- Lengson at The Freight and Salvage in Berkeley, California in 2012

Background information
- Born: Joseph Henry Lengson October 6, 1989 (age 36) Los Angeles, California, United States
- Genres: Folk rock, indie, metalcore, ambient
- Occupation: Singer-songwriter
- Instruments: Vocals, guitar, bass, drums, piano, digital production
- Labels: CI Records, Autumn + Colour, T&N / Solid State, 1981

= Joe Lengson =

American singer-songwriter

Joseph Henry Lengson (born October 6, 1989) is an American musician, author, and photographer. Lengson is best known for his involvement in the Tooth & Nail/SolidState metal band, MyChildren MyBride and is currently performing under the moniker The Woodsman's Babe.

== Early life ==
Lengson was born in Los Angeles, California. He began playing piano at age seven and had participated in many local musical projects growing up ranging from early American folk to death metal. Lengson wasn't brought up in a spiritual household, however found faith at the age of seventeen on his own after extensive research and questioning. Before Lengson discovered he could be a musician, Lengson wanted to be a medical doctor.

== Musical life ==
Lengson's first solo record was released in 2004 under the name Red Lights & Semis, which was an instrumental ambient electronic project that stemmed off the aspiration to create film score soundtrack music. Red Lights & Semis One garnered attention from musical published agencies, and utilized the track "Magnum" over a Biological Education Series on Discovery Channel in 2006. Lengson released Red Lights and Semis Two in 2005, and Red Lights and Semis Three in 2007.

In 2006, Lengson and friends started the hardcore band, XBraveheartX, where Lengson sat in as the drummer. In 2008, XBraveheartX signed to 1981 Records that released the band's debut album Speak To These Bones.

# [WHAT TO WORK ON]
Retype the Joe Lengson biography, everything from "Joseph Henry Lengson (born" down to "a medical doctor.", without changing a word.

# [INFORMATION SUPPLIED]
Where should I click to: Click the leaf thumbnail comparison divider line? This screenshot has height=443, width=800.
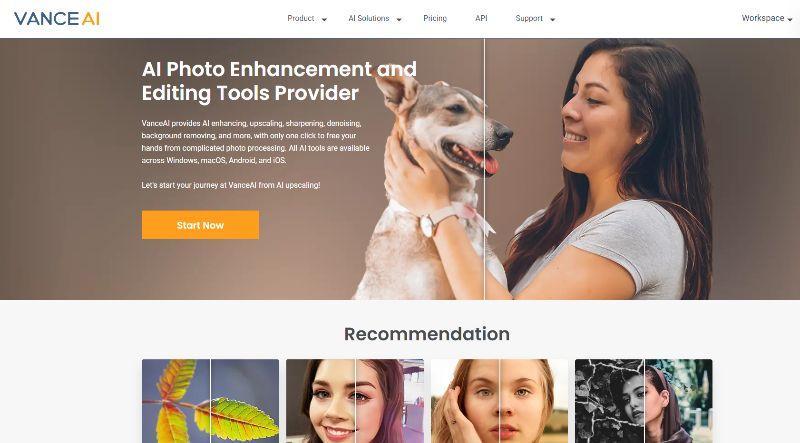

# [SOLUTION]
Joseph Henry Lengson (born October 6, 1989) is an American musician, author, and photographer. Lengson is best known for his involvement in the Tooth & Nail/SolidState metal band, MyChildren MyBride and is currently performing under the moniker The Woodsman's Babe.

== Early life ==
Lengson was born in Los Angeles, California. He began playing piano at age seven and had participated in many local musical projects growing up ranging from early American folk to death metal. Lengson wasn't brought up in a spiritual household, however found faith at the age of seventeen on his own after extensive research and questioning. Before Lengson discovered he could be a musician, Lengson wanted to be a medical doctor.